In a move that has sent shivers through Whitehall, Chinese President Xi Jinping and North Korean leader Kim Jong Un have pledged to deepen bilateral cooperation, vowing to strengthen strategic coordination on regional and global issues. The announcement, made during a flurry of diplomatic exchanges, has prompted British intelligence to warn of a new axis forming against Western interests.
The bond between Beijing and Pyongyang is nothing new. China remains North Korea’s economic lifeline and political shield. However, the timing of this pledge is telling. As the West tightens sanctions on Russia and supplies arms to Ukraine, Beijing is quietly consolidating its sphere of influence. For the markets, this is a reminder that geopolitical risk is back with a vengeance.
Gilt yields spiked modestly on the news, reflecting a flight to safety. Investors are pricing in a higher probability of disruption to global supply chains. If China and North Korea coordinate more closely, the implications for trade and finance are profound. The Korean Peninsula is a powder keg, and any destabilisation would send shockwaves through Asian markets, with contagion risk to London.

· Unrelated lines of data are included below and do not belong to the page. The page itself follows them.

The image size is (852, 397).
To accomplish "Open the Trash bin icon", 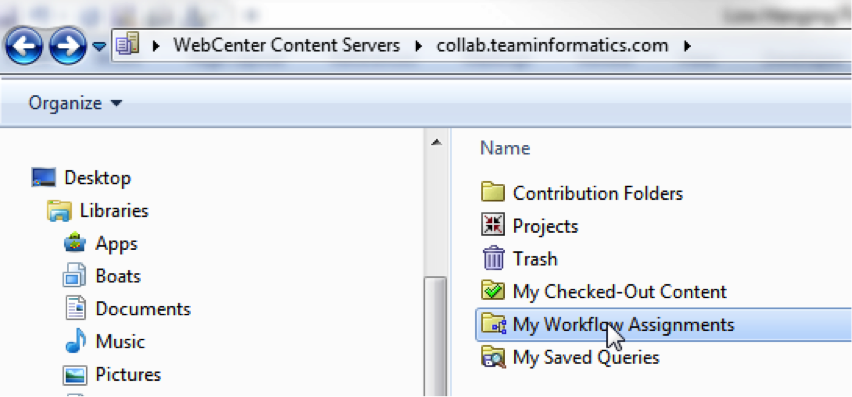I will 493,258.
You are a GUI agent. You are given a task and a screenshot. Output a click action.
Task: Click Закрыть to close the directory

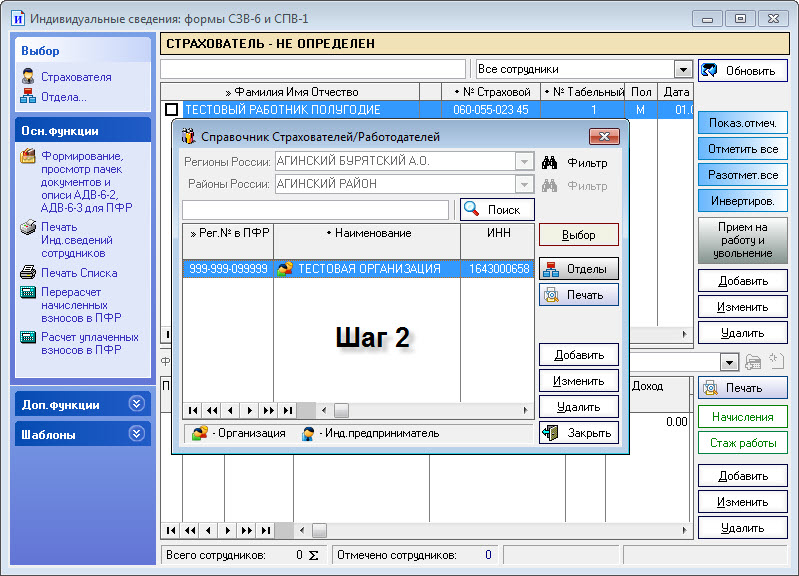(x=578, y=433)
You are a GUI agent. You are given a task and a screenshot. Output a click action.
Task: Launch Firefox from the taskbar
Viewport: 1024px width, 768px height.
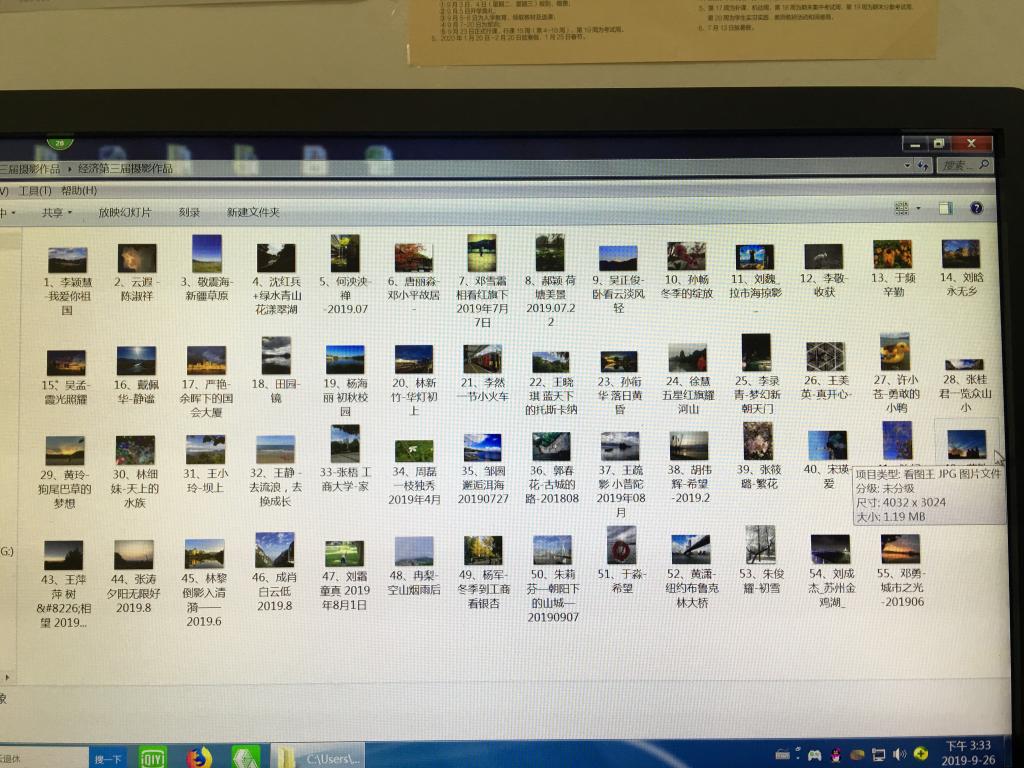(199, 757)
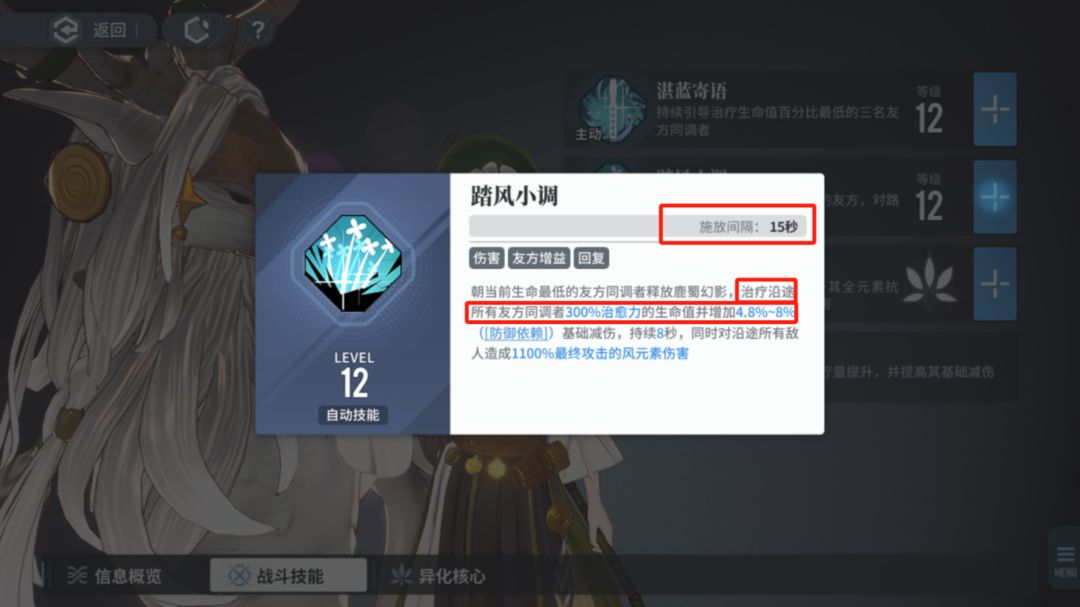Click the 踏风小调 skill hexagon icon
Screen dimensions: 1080x607
tap(353, 263)
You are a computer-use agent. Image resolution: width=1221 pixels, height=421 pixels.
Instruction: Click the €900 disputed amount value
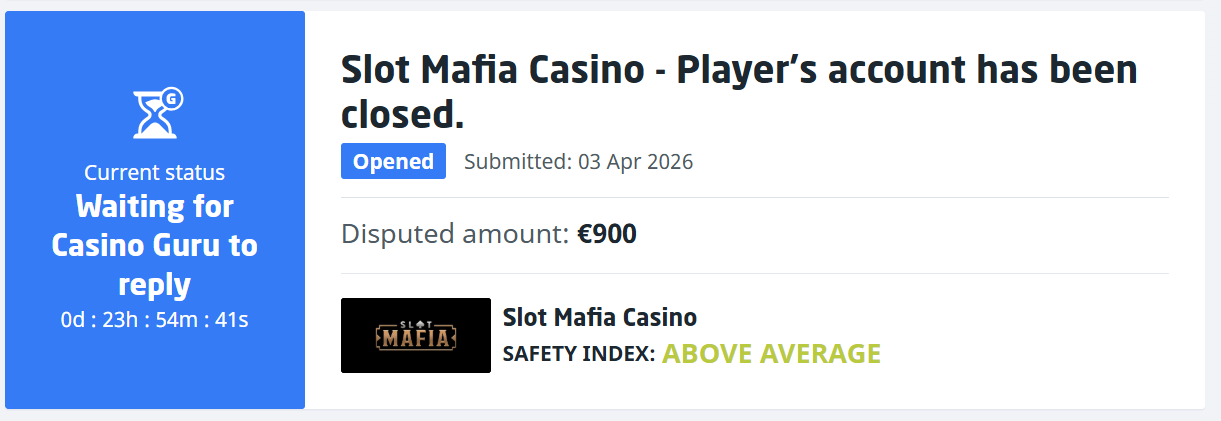[x=607, y=235]
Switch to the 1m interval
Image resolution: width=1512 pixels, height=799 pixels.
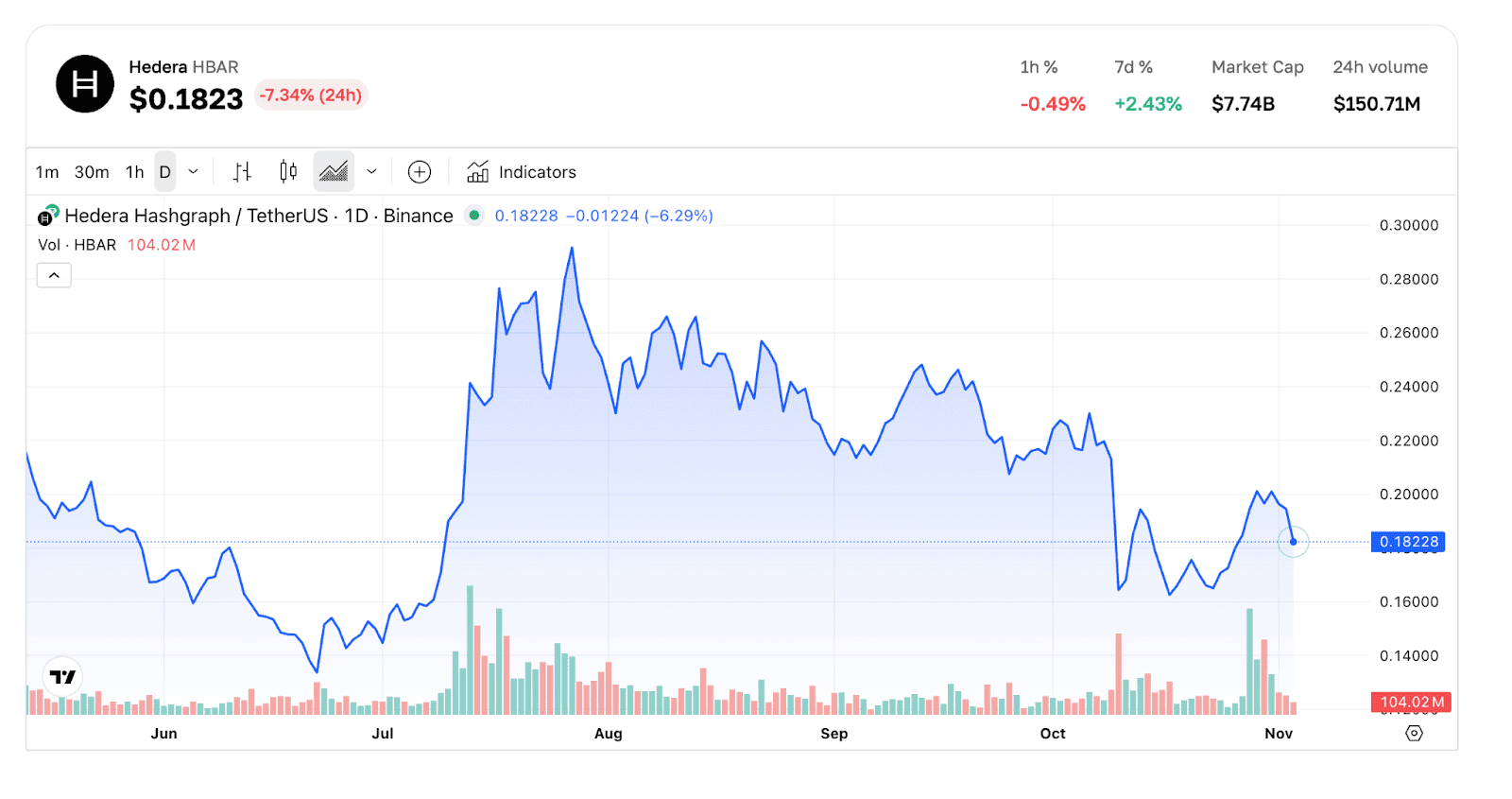[x=47, y=172]
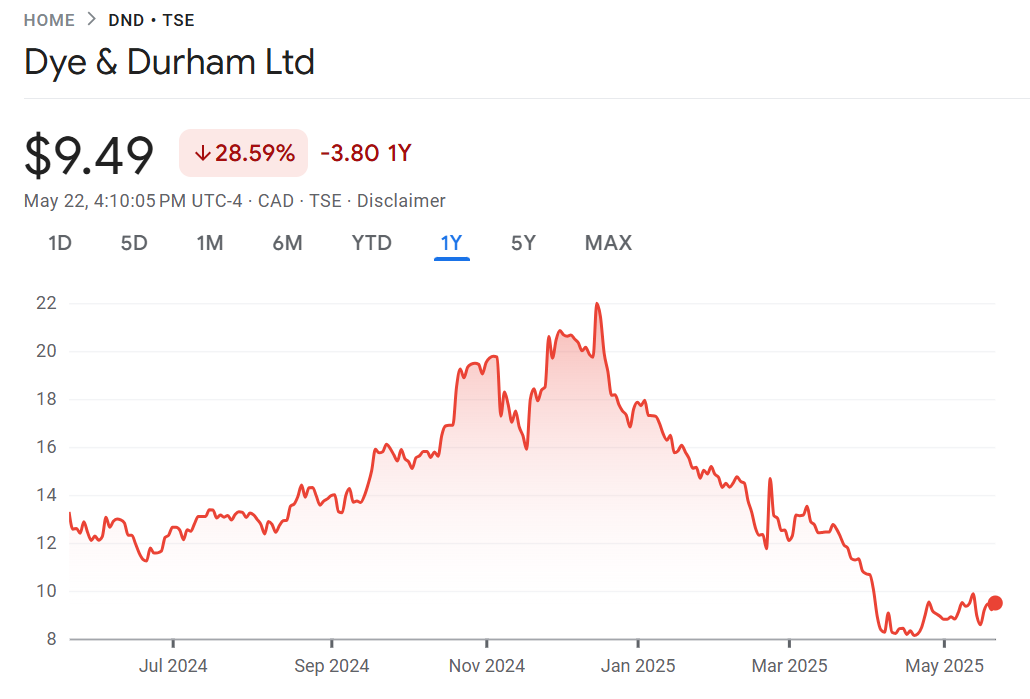
Task: Click the Dye & Durham Ltd heading
Action: [x=169, y=62]
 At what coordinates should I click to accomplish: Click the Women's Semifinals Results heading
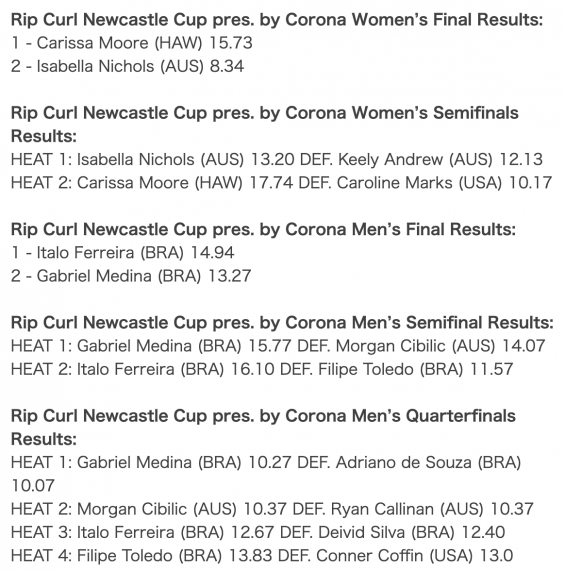[x=265, y=124]
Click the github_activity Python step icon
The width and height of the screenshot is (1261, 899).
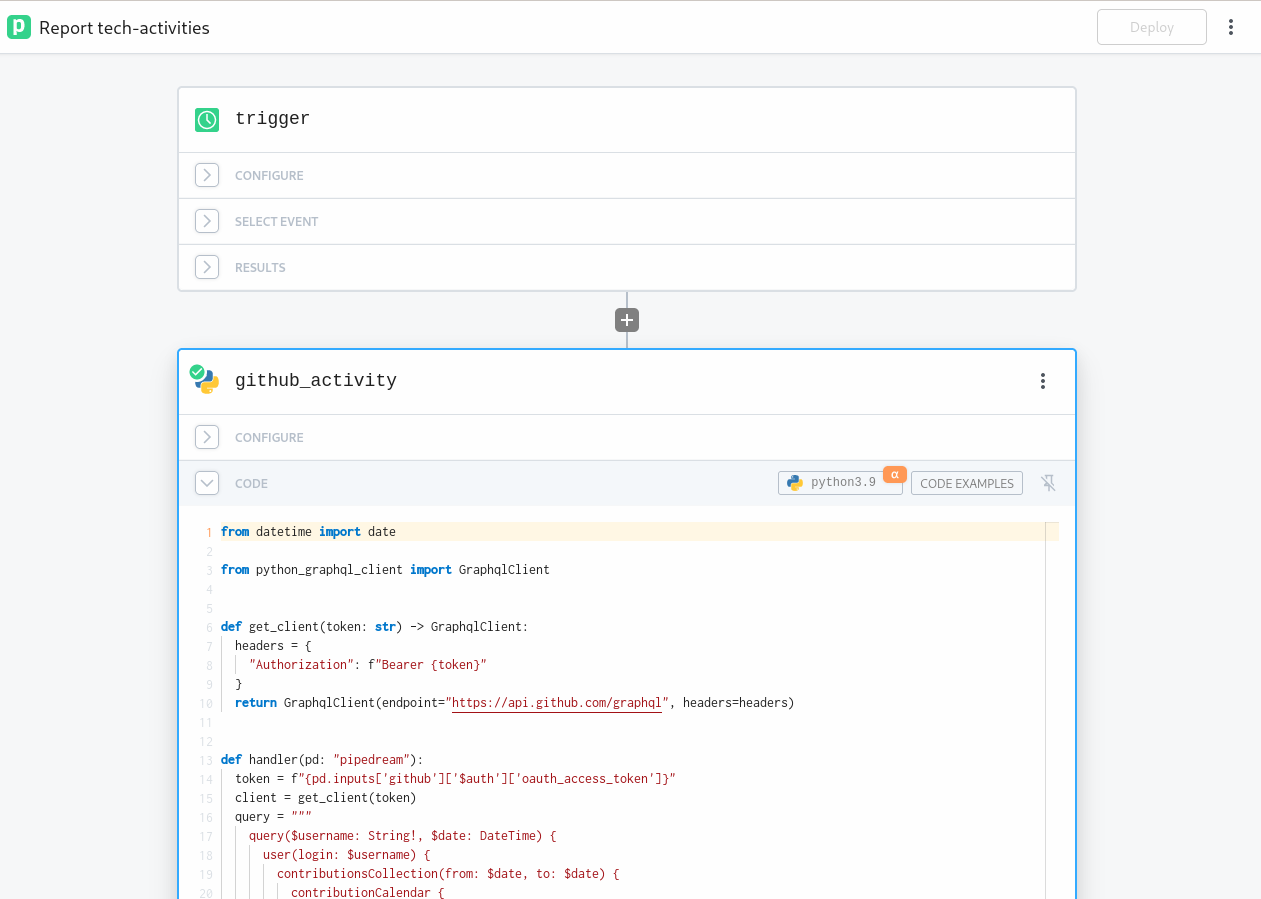click(x=206, y=380)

The British intelligence assessment, leaked to the Financial Times, suggests that this axis could extend to Russia, forming a trilateral bloc aimed at challenging US-led global order. For the Treasury, this means a potential increase in defence spending, which would widen the fiscal deficit. The Office for Budget Responsibility will have to factor in higher borrowing costs.
The market reaction has been muted so far, but the volatility index is creeping up. Currency traders are watching the yuan, which could come under pressure if the West retaliates with sanctions. Sterling is already weak, and a geopolitical premium could push it lower. The Bank of England faces a tough balancing act: raising rates to curb inflation could exacerbate a slowdown, but ignoring the geopolitical risk could fuel capital flight.
From a fiscal conservative perspective, this is a clarion call for prudence. Government spending must be targeted and efficient. The era of cheap money is over, and geopolitical uncertainty only amplifies the need for sound money and balanced budgets. Central banks cannot bail out governments if confidence evaporates.
The bottom line: Investors should brace for volatility. The axis forming between Beijing and Pyongyang, potentially with Moscow, is not just a diplomatic headache. It is a fundamental shift in the global order that will have real consequences for portfolios. Diversify. Hedge. And watch the bond market; it will tell you when the fly is in the ointment.